Politics is indeed a blood sport. Look what happened to the Liberals and Bloc Quebecois in the recent federal election. The leaders were unseated and the parties beheaded. But the amputation didn’t end there. Some snouts were cut off from the public trough, and if it were not for gold plated pensions, many more would have suffered a similar fate.
Oh, I know that phrases like blood sport, snout in the trough, and gold plated pensions are clichés. But clichés are a reporter’s best friend. Without a head full of stock phrases like braving the elements, fueling fears, and thinking outside the box, few reporters could meet their deadlines.
Federal elections rarely escape reports of politicians fanning out from Ottawa in search of votes. My favourite, from several elections ago, gave new meaning to the cliché. Quoting party sources, it declared that its leader and his wife would each fan out across Canada, making appearances, giving speeches and helping local candidates.
Stephen Leacock couldn’t have written better. His line about a horseback rider galloping off in all directions is one of the most enduring bits of nonsense in Canadian humour. A party leader fanning out across Canada could well be another. To me, a lone politician fanning out is every bit as funny as Leacock’s rider galloping off. The politician’s wife doing the same only adds to the humour.
I have no idea how party aides planned to bring this about. Maybe they intended to recruit a troupe of leader look-alikes to meet in Ottawa and fan out at the start of the campaign. I’m not sure, though, that party leaders have any look-alikes. If I looked like the leader of a political party, I’d do everything I could to change my appearance. Besides, if the party sent out look-alikes, some human rights commission would insist that it include sound-alikes, so that blind people could heckle the leader, too.

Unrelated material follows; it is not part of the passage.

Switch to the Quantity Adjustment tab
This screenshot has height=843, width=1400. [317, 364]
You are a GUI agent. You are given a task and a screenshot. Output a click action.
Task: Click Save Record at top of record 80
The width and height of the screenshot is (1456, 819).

Alternatively, the aides could have produced a group of leader-like manikins to fan out. If all went well, the electors wouldn’t have known which dummy was the real one.
To implement their campaign strategy, the aides might have sought the help of psychics and their out-of-body experiences. A politician would find it much easier to fan out across Canada if he could get out of his body. Unlike bodies, which normally occupy one place at a time, spirits can be everywhere at once. Although there is no evidence that a party leader has ever gone out of his body, some seem to have been working up to it. Insiders have confided that their leader sometimes goes out of his mind.Like some of the saints, politicians appear to have mastered the mystery of bilocation. They’re often seen in the House of Commons and out to lunch at the same time. Bilocation may have been what the party sources had in mind when they talked about their leader making appearances. I hope not, because if a politician ever appeared to me, I’d reach for a clove of garlic.
I wouldn’t be surprised if the sources were speaking figuratively. It may not have been the leader who was going to fan out across Canada, but his ideas. The same ideas can exist simultaneously in different minds, and if they’re new and exciting, we can expect them to fan out quickly. The challenge, then, is to find some new and exciting ideas. Perhaps by the time the election was held the leader had thought of some.
It’s possible, though, that the aides had really discovered a way to make their leader and his wife each fan out physically. If so, they would have had to travel separately or risk bumping into each other. If they had each fanned out across Canada together, it would have been like two horseback riders galloping off in all directions at the same time. The carnage could have been catastrophic.
The only person I’ve seen fan out physically is Mary Poppins in the movie of the same name. Well, it wasn’t actually Mary Poppins who fanned out. It was her umbrella. But it certainly enabled her to cover a lot of territory. If the party leader and his wife had umbrellas like that, they could have fanned out across Canada in grand style and made dramatic appearances in every constituency. Of course, Mary Poppins and her umbrella were magic. But magic is what some party leaders need if they hope to win a national election.